Poutine n’a qu’un seul but : rester au pouvoir
Depuis l’annexion de la Crimée en 2014, les Occidentaux peinent à définir une stratégie commune face à la Russie, déplore l’ancien champion d’échecs. Car « Poutine a une idée très simple : rester au pouvoir. C’est tout. Il n’y a pas d’autre idée », martèle-t-il. Et dans ce contexte, « la guerre est l’outil le plus efficace » pour asseoir sa légitimité, faute d’autre projet à offrir aux Russes.
L’empire russe doit disparaître et l’avenir de la Russie ne se situe peut-être pas dans les frontières actuelles de la Russie. La façon dont je vois l’avenir : la Russie doit restituer tous les territoires occupés – Crimée y compris.
Garry Kasparov
Les « rêves impériaux » de la majorité des Russes
Toutefois, Garry Kasparov regrette que « la majorité des Russes vivent encore dans des rêves impériaux ». Selon lui, la survie du régime de Poutine repose sur ces ambitions expansionnistes, qui « ne disparaîtront jamais, parce que rien d’autre ne peut justifier qu’il reste au pouvoir à vie ». Une analyse qui laisse peu d’espoir d’évolution démocratique à court terme en Russie.

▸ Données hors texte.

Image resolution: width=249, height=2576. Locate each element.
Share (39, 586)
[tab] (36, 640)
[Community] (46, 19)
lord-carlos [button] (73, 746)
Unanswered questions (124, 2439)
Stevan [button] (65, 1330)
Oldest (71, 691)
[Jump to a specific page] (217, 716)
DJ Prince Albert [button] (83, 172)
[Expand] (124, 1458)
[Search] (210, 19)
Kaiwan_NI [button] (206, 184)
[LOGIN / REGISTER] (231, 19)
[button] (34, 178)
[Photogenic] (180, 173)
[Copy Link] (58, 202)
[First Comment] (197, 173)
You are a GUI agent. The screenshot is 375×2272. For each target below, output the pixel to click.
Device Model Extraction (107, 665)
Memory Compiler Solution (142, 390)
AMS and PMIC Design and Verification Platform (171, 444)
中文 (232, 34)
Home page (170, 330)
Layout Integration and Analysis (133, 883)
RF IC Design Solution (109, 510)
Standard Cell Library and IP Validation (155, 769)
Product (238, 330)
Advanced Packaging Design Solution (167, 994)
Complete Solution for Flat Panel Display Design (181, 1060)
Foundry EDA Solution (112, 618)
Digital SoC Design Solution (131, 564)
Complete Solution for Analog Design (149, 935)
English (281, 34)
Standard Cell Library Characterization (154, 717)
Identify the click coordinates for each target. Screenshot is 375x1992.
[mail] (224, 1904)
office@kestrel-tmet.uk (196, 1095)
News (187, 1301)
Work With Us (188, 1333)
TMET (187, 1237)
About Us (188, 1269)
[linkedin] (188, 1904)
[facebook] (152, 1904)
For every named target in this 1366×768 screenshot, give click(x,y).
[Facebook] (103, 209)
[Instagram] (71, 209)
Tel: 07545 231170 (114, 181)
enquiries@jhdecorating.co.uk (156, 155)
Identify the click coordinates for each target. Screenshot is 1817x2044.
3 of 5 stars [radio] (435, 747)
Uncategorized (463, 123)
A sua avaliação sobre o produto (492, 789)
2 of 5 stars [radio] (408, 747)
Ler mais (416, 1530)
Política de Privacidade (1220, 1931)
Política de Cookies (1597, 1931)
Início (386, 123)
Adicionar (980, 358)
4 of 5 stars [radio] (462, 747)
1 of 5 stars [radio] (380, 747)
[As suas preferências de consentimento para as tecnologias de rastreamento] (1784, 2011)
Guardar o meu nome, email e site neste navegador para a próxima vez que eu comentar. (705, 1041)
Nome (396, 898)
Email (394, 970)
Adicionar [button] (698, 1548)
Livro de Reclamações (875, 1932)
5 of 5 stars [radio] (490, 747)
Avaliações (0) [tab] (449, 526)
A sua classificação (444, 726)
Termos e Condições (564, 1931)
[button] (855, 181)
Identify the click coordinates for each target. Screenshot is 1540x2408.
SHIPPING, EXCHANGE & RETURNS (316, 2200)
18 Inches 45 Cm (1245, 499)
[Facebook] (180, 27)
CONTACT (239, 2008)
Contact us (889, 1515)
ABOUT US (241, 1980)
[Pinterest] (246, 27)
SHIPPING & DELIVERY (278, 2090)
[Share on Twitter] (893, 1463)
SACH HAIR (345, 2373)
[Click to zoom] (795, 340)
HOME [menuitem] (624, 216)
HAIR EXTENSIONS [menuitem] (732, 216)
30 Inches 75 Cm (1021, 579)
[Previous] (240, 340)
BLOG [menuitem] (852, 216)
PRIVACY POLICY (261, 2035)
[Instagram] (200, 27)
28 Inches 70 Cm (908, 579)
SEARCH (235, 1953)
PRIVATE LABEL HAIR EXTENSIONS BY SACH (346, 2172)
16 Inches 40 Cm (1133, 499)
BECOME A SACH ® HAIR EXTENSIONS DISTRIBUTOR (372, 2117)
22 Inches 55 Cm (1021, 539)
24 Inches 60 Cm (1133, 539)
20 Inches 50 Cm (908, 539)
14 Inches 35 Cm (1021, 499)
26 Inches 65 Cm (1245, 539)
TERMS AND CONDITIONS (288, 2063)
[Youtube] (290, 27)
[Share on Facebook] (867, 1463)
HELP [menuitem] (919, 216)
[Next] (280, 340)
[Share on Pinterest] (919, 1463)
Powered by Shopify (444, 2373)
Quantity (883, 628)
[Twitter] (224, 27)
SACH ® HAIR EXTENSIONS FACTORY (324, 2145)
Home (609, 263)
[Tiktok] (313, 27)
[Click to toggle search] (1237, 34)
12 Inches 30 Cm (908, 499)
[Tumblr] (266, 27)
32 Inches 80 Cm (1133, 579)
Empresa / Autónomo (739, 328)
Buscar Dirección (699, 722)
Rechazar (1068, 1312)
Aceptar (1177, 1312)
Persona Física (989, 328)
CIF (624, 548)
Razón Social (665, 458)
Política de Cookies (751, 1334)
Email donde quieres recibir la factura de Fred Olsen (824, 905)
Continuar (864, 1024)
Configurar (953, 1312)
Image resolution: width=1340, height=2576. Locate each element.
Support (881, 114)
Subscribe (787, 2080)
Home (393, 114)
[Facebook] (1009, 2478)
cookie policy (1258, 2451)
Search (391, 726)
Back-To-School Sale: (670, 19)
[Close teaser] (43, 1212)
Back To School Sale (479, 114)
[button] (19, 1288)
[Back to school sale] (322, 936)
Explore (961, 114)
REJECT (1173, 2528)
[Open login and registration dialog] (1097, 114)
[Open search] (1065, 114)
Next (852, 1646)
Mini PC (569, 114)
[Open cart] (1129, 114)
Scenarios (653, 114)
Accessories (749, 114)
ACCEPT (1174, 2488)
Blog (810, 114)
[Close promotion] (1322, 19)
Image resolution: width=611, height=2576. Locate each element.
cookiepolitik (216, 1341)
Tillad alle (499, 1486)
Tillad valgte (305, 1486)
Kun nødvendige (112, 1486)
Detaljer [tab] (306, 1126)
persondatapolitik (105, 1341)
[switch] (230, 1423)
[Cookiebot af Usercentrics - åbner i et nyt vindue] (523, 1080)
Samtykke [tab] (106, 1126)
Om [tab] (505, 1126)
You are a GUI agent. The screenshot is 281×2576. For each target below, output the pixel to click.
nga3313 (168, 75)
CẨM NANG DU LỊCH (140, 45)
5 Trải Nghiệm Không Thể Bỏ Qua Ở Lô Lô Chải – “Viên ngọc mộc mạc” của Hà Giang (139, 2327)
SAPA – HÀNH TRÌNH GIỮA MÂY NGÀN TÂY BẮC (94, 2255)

« L’empire russe doit disparaître »
Pour Garry Kasparov, la dislocation de « l’empire russe », y compris la restitution de la Crimée annexée, apparaît comme une condition sine qua non pour envisager un avenir différent pour le pays. Une perspective radicale, mais qui témoigne de l’ampleur des défis qui attendent la Russie au lendemain de cette guerre dévastatrice.